_AIM OF THE EXERCISE_
Please start at the first line of the records beneath and quote each line exactly, ending with the line containing "Ochrana osobních údajů (473, 2196)".

_GIVEN DATA_
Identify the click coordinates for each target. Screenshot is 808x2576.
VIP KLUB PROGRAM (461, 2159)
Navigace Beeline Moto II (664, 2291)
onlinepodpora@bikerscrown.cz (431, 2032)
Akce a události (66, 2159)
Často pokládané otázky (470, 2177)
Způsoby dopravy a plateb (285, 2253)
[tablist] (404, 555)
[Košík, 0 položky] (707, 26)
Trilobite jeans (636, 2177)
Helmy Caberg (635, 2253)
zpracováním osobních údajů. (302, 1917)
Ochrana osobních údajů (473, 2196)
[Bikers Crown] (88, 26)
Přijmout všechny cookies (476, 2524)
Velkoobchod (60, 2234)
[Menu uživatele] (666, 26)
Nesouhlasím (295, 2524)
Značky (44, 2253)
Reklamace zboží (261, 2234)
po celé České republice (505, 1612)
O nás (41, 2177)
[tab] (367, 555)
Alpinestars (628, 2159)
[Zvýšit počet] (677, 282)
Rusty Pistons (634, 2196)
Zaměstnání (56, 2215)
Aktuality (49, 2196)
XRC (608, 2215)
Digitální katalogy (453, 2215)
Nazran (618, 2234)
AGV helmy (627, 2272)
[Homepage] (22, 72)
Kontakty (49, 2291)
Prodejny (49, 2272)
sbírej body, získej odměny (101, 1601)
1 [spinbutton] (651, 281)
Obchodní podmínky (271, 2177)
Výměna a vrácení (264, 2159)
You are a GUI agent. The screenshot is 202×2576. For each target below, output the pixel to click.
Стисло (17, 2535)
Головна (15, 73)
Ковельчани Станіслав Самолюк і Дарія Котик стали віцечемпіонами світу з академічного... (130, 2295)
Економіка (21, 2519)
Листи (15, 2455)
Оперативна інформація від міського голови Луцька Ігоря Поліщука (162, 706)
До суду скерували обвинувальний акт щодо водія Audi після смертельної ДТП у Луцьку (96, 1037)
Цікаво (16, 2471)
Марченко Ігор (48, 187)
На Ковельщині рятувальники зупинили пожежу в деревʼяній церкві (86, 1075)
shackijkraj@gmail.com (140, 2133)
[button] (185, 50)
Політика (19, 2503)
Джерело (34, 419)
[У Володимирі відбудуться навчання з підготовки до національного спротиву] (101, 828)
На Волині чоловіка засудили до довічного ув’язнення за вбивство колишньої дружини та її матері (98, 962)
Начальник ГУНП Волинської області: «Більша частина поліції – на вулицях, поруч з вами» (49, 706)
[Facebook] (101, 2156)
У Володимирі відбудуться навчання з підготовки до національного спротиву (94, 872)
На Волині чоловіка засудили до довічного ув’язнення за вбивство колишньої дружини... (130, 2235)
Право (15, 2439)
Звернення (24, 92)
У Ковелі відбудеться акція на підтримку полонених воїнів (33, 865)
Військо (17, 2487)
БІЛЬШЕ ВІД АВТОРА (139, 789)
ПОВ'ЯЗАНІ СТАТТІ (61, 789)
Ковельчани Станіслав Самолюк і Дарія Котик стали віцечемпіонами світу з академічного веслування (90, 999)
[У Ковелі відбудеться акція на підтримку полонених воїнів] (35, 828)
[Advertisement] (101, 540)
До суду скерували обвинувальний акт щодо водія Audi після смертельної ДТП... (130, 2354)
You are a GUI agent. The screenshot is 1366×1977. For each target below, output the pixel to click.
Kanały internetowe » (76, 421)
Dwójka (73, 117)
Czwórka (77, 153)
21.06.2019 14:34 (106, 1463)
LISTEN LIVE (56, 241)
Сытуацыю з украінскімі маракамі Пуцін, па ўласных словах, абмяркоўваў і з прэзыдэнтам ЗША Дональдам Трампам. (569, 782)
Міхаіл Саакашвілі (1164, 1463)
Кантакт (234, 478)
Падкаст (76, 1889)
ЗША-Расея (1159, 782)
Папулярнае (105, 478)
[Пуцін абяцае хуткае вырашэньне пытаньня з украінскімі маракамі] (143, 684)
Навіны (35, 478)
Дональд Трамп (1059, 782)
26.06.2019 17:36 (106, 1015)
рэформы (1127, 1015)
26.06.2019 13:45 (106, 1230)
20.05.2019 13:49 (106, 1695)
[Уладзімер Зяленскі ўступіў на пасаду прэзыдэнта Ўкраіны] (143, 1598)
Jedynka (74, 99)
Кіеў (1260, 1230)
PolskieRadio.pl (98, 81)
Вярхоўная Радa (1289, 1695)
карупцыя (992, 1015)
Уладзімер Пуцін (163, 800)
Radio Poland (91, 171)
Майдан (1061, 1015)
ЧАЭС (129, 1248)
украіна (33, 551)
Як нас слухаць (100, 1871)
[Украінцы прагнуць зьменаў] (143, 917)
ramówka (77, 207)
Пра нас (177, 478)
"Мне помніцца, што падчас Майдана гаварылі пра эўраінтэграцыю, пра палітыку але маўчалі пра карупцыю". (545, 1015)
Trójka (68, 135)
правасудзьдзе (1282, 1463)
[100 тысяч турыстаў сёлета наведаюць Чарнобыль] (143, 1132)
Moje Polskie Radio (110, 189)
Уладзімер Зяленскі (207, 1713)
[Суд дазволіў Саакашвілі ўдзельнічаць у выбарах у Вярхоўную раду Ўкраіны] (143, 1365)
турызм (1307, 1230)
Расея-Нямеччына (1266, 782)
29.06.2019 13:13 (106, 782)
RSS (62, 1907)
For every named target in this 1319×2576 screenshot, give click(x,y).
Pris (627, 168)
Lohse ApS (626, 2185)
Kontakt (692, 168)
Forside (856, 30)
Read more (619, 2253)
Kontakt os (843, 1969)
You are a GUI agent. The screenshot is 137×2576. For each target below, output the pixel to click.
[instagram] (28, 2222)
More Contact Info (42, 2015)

_RESULT OF THIS EXERCISE_
Identify the click coordinates for each target. Screenshot is 808x2576.
VIP KLUB PROGRAM (461, 2159)
Navigace Beeline Moto II (664, 2291)
onlinepodpora@bikerscrown.cz (431, 2032)
Akce a události (66, 2159)
Často pokládané otázky (470, 2177)
Způsoby dopravy a plateb (285, 2253)
[tablist] (404, 555)
[Košík, 0 položky] (707, 26)
Trilobite jeans (636, 2177)
Helmy Caberg (635, 2253)
zpracováním osobních údajů. (302, 1917)
Ochrana osobních údajů (473, 2196)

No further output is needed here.